Young / Crosby, Stills & Nash : rencontre du 4e type ?

Hasard du calendrier, le grand Neil Young et ses anciens complices Crosby, Stills & Nash se produisent ce début de semaine à Vienne et à Lyon. De quoi fantasmer une fugace reformation surprise de Crosby, Stills, Nash & Young ? Impossible de ne pas y penser.

Il est assez inouï de constater qu’à un jour d’intervalle les théâtres antiques de Lyon et de Vienne accueillent des légendes du rock à peine moins antiques mais tout aussi séminales : le trio country-folk Crosby, Stills & Nash d’un côté, pour les Nuits de Fourvière, et leur ancien compère Neil Young, qu’on ne fera à personne l’affront de présenter, pour Vienne. Le fait est que tout au long de leurs carrières respectives les quatre musiciens n’ont cessé de se croiser.

_Informations fournies_
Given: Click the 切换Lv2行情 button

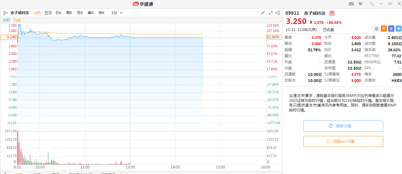Looking at the screenshot, I should point(343,141).
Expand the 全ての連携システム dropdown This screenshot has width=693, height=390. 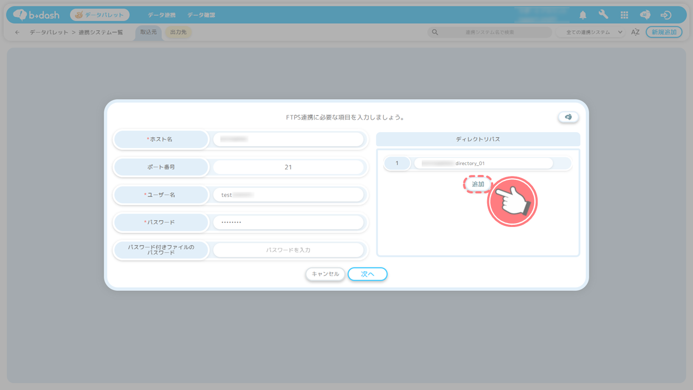coord(591,33)
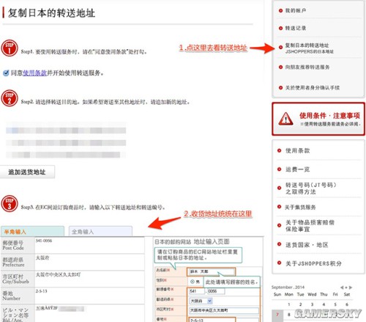The height and width of the screenshot is (322, 366).
Task: Open the 使用条款 blue hyperlink
Action: point(34,73)
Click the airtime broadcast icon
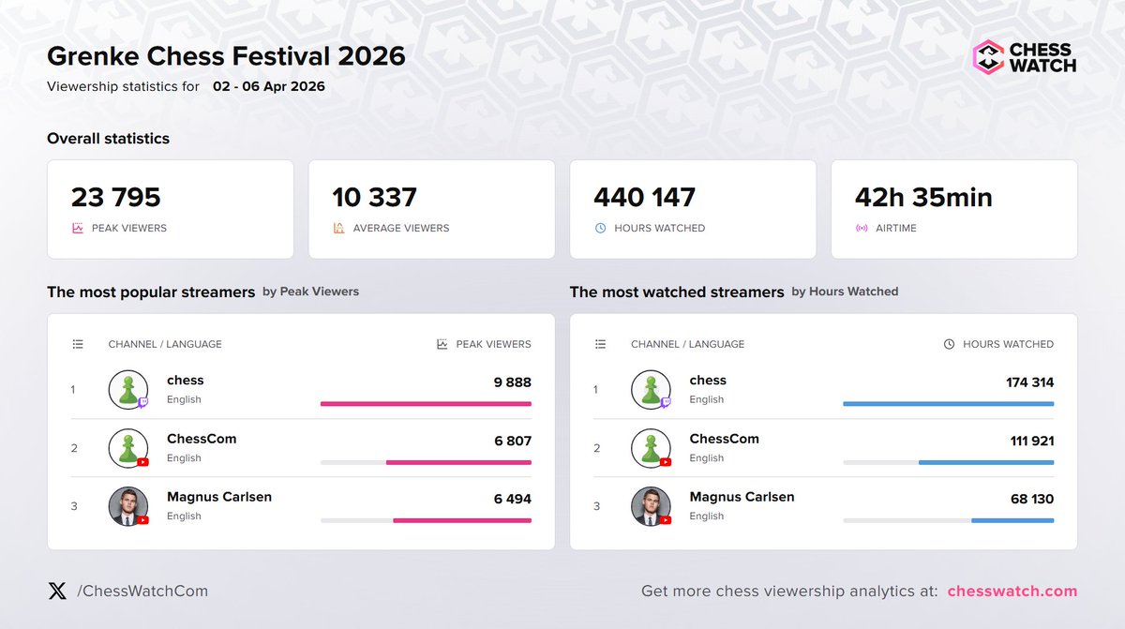The height and width of the screenshot is (629, 1125). (862, 228)
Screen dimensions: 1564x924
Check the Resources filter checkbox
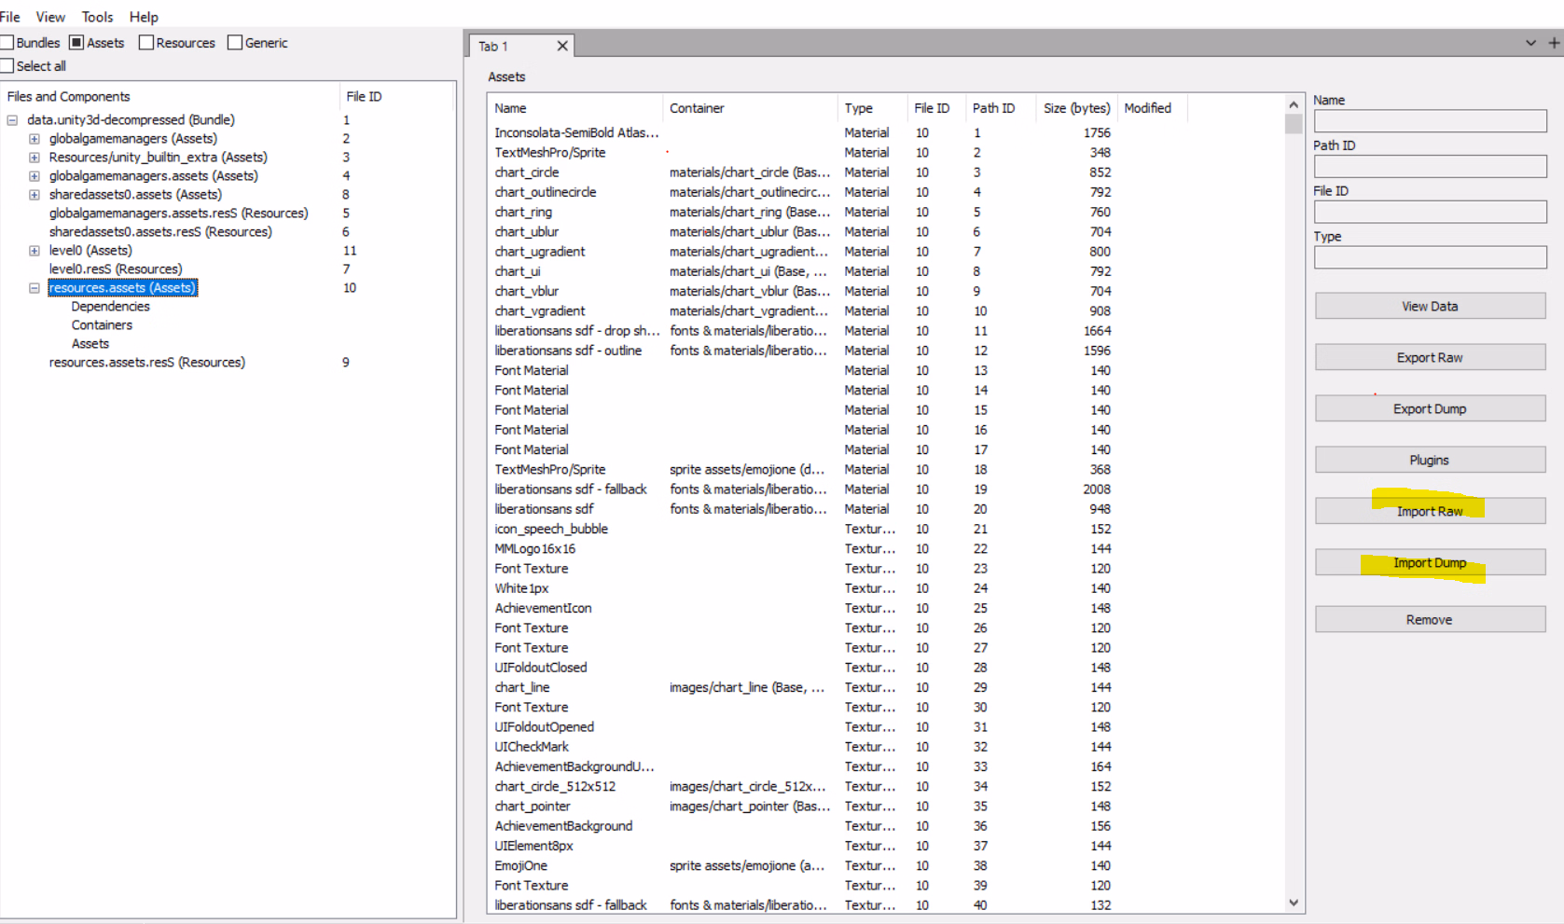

_Actions demandées_
1 – Citez, s'il vous plaît, le passage du texte fourni qui commence à « Young / Crosby, Stills » et se termine à « de se croiser. ».
2 – D'après le texte fourni, dans le cadre de quel événement le trio Crosby, Stills & Nash se produit-il ?

_Réponses attendues_
1 –
Young / Crosby, Stills & Nash : rencontre du 4e type ?

Hasard du calendrier, le grand Neil Young et ses anciens complices Crosby, Stills & Nash se produisent ce début de semaine à Vienne et à Lyon. De quoi fantasmer une fugace reformation surprise de Crosby, Stills, Nash & Young ? Impossible de ne pas y penser.

Il est assez inouï de constater qu’à un jour d’intervalle les théâtres antiques de Lyon et de Vienne accueillent des légendes du rock à peine moins antiques mais tout aussi séminales : le trio country-folk Crosby, Stills & Nash d’un côté, pour les Nuits de Fourvière, et leur ancien compère Neil Young, qu’on ne fera à personne l’affront de présenter, pour Vienne. Le fait est que tout au long de leurs carrières respectives les quatre musiciens n’ont cessé de se croiser.

2 – Les Nuits de Fourvière.